Three types of free agents remain within reach of a franchise looking to plug roster holes. At the front of the line, a mid-30s veteran can score a career-capping contract his new organization may eventually regret. A 29 and over player can cash in his success for an ego-boosting deal. Finally, seeking a fresh start, some hopefuls can begin their second opportunity for stardom.

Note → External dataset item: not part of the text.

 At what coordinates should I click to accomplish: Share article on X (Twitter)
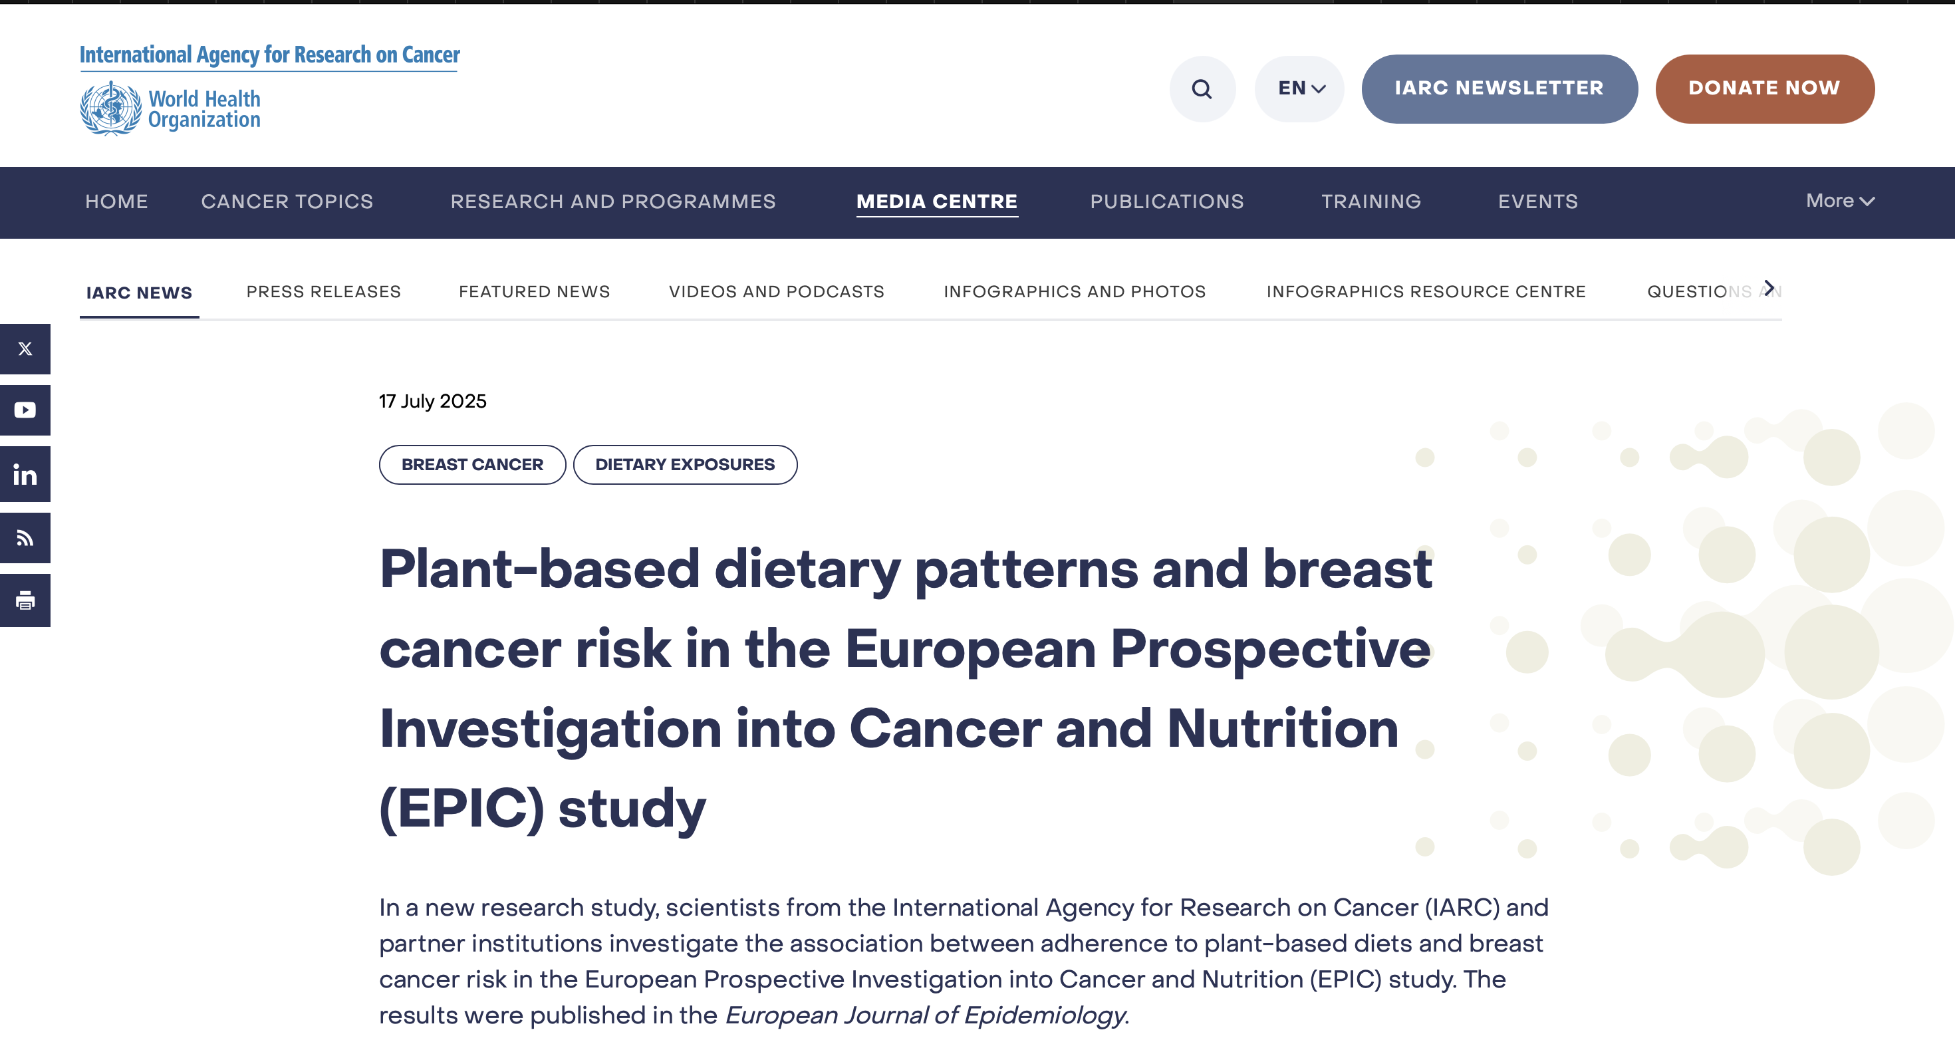(x=25, y=349)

Corey Seidman of CSNPhilly.com elaborated on the difficulty of getting younger in today’s market. He, also, had a second installment and a final part. Well–finally!–another writer offers a realistic view of Ruben Amaro Jr.’s tenure and is willing to brave the faithful’s wrath. The opinion here is also that trades for Cliff Lee, Roy Halladay, Roy Oswalt and Hunter Pence were successful. Recently, Amaro’s 2013 moves appear in two of my pieces: “Storyline: Amaro’s Fingerprints on the 2013 Philadelphia Phillies” and “Expanded Storyline: Grab Bag of Tricks for the Philadelphia Phillies.”
Carlos Ruiz, Carlos Beltran, Nelson Cruz, Bronson Arroyo, Joe Nathan and others are proven commodities, but they are past their prime. Brian McCann and Matt Garza are examples of expensive long-term investments. However, the young available talent is risky: Phil Hughes will try to realize his lofty expectations in Minnesota. That stated, this trend was present last season with Ryan Ludwick, Torii Hunter, Cody Ross and BJ Upton.
After drawing Bill Giles’ gushing praise before his major league arrival, Byrd averaged.303 for his first full campaign, placing fourth for 2003 Rookie of the Year. To put that summer in perspective, Jimmy Rollins finished his third complete tour, and Chase Utley was a late-season callup. He then platooned with Placido Polanco during the following first half.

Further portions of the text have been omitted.